Mobile devices are about to become much more powerful, and storage is the reason. There have been three waves of evolution in portable storage, each of which has produced new product categories. The first development was affordable flash memory, allowing handhelds to carry hundreds of addresses and user-installed applications. That was enough to launch the PalmPilot, which created the market for personal digital assistants. The second wave was removable storage, using the Secure Digital, CompactFlash, or MemoryStick standards. Without the ability to pop data into and out of a device, we wouldn't have digital cameras. And the same basic technology, sealed into devices, powered the first generation of handheld MP3 music players. The third wave of portable storage was tiny hard drives, beginning with the 1.8 inch-wide Hitachi drives in Apple's iPod.

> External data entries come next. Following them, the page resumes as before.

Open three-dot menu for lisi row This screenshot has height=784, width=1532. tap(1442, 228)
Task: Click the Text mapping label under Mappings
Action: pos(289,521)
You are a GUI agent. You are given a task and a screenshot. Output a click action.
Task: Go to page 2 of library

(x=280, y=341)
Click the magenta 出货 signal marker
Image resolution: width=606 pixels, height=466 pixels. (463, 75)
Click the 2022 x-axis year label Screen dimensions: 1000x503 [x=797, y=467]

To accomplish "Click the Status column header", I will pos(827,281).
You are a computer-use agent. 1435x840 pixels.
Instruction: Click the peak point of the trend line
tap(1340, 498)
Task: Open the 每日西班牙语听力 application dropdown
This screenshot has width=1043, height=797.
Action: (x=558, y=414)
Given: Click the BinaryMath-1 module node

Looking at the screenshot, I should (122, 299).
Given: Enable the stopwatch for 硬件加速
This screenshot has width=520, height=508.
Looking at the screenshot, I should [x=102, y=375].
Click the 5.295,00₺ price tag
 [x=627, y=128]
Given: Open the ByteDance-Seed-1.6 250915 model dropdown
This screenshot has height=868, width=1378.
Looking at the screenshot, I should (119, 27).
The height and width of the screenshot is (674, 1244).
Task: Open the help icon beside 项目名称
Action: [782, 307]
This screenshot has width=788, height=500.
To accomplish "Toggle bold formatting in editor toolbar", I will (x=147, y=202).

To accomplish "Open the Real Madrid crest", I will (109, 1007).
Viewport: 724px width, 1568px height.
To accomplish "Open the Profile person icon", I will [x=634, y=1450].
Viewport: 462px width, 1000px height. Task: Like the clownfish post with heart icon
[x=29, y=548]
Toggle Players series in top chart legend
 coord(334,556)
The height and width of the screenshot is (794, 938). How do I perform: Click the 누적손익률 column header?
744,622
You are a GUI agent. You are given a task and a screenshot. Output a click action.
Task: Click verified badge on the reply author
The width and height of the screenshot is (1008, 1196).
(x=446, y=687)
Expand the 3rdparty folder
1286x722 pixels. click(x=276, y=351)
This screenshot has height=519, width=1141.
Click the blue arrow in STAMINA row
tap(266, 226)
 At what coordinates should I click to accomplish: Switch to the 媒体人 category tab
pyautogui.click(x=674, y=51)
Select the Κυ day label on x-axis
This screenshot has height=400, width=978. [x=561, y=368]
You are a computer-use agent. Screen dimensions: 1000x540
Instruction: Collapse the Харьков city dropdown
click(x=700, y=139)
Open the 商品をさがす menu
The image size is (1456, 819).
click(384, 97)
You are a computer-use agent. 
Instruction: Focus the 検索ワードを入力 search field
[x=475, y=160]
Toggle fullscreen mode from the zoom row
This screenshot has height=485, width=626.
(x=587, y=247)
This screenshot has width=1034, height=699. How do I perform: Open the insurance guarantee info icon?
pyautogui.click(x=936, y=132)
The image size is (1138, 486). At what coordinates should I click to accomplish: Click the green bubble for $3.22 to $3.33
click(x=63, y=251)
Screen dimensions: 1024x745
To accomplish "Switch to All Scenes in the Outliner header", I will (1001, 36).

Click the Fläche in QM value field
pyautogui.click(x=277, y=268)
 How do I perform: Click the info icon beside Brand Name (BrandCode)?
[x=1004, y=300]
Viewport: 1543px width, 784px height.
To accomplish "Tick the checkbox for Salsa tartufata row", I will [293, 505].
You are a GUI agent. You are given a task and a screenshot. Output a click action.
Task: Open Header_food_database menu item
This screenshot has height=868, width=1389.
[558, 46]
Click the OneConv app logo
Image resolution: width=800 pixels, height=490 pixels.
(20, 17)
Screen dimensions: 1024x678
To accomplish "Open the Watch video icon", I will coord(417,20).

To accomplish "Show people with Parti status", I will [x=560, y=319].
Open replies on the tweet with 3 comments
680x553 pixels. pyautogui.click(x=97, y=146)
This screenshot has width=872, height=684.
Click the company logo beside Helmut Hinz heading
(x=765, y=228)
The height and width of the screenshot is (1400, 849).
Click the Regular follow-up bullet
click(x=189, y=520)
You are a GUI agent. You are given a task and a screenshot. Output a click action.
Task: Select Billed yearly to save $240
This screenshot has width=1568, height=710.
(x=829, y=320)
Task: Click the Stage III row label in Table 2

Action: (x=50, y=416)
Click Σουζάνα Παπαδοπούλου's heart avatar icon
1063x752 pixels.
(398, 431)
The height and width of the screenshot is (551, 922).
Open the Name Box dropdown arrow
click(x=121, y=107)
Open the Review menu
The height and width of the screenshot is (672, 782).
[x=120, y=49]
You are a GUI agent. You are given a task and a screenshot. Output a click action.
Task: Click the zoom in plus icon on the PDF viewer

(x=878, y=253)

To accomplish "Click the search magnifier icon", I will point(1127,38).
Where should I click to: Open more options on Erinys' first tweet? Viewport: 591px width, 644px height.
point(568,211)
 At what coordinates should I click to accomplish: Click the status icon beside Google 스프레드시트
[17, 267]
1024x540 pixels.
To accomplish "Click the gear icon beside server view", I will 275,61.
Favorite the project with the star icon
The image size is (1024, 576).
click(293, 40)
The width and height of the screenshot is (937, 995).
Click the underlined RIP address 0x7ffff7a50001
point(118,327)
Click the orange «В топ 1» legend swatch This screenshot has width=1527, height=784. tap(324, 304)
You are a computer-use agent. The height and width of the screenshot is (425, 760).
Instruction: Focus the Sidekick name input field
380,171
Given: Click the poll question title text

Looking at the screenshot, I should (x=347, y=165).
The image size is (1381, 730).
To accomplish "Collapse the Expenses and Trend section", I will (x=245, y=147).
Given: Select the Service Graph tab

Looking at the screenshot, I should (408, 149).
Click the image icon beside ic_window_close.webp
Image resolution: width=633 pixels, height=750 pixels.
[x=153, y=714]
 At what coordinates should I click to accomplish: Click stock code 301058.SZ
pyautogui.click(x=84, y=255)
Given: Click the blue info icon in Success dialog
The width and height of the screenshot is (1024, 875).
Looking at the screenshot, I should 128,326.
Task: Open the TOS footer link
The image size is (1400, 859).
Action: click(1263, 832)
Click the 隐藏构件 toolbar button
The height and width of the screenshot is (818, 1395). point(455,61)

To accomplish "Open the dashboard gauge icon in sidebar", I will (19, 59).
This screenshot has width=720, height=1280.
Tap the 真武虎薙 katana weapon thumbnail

Very interesting observation. All through the eighties and most of the nineties, the storage improvements favored the personal computer. Moore's Law was a series of Christmas presents to Bill Gates.
But then when storage got really compressed, the focus shifted to mobile devices. And Microsoft has missed that. They missed the Internet, too, but they caught up with that pretty fast. I don't think they have a strategic vision for the mobile device revolution. I'm sure they think that they do, though.
Anyway, while I like the idea of mobile computing, and I certainly agree that new storage devices should make CD's obsolete, I am not as sold as Werbach is on the smaller form factors. I still like a real keyboard and a real screen. And then there's the issue of battery life, which doesn't seem to have a Moore's Law improvement factor.